Starting May 1, UOB reduces the maximum interest rate to 3.3%, following the trend set by other banks in Singapore.
United Overseas Bank (UOB) has revealed plans to lower the interest rates on its popular One Account for the second consecutive year, sparking discontent among customers. From May 1, the maximum interest rate will be reduced to 3.3% per annum on the first S$150,000, a significant drop from the current 4%, according to The Business Times.
This follows a similar trend last year when UOB’s One Account saw a reduction from a 5% interest rate on deposits up to S$100,000. The bank’s decision aligns with market expectations but has nonetheless left many customers dissatisfied.

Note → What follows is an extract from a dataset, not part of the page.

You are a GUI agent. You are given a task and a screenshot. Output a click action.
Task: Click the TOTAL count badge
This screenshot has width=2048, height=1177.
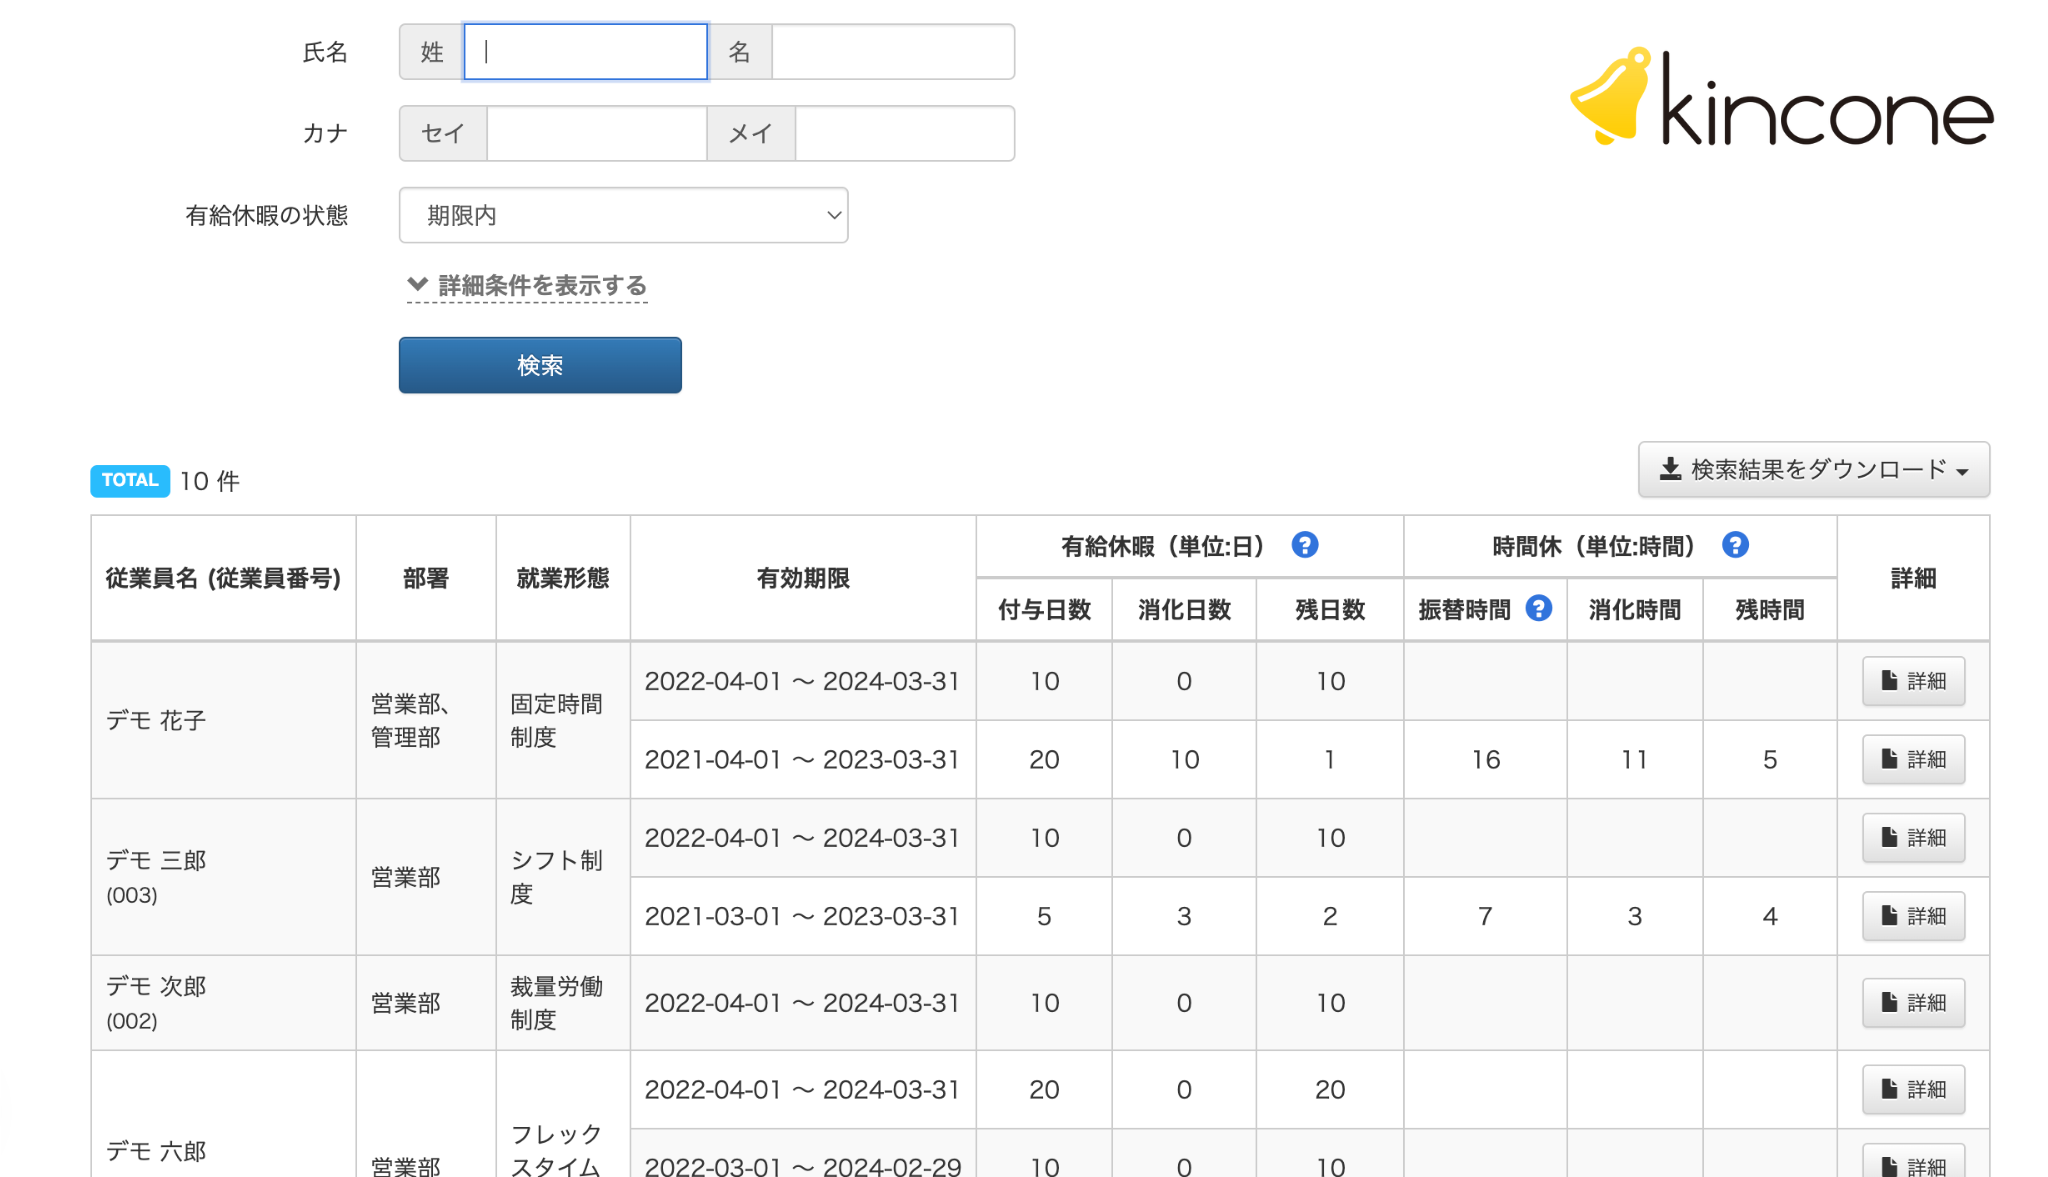130,480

Earlier this year, Oversea-Chinese Banking Corporation (OCBC) also followed suit, announcing a rate cut for its 360 Account, which will drop to 6.3% on the first S$100,000 from the previous 7.65%. Additionally, the rate for its “grow” category will fall from 2.4% to 2.2%, and the qualifying balance for this category will rise from S$200,000 to S$250,000.
The recent rate reductions have sparked frustration among customers on social media. One user remarked, “Banks lure you in with high-interest rates, then drop them once you’re committed.” Another pointed out the disparity between low savings rates and high loan interest rates in Singapore. Others voiced concerns about the broader economic pressures, such as rising GST and inflation, and how banks seem to be benefiting from these cuts while customers bear the brunt of the financial strain.
The rate cuts come amid a global trend where the US Federal Reserve reduced interest rates four times last year, and further cuts are anticipated in 2025. Despite this, banks in Singapore appear to be adjusting their rates downwards as part of broader market shifts, leaving savers disappointed and questioning the direction of the country’s financial landscape.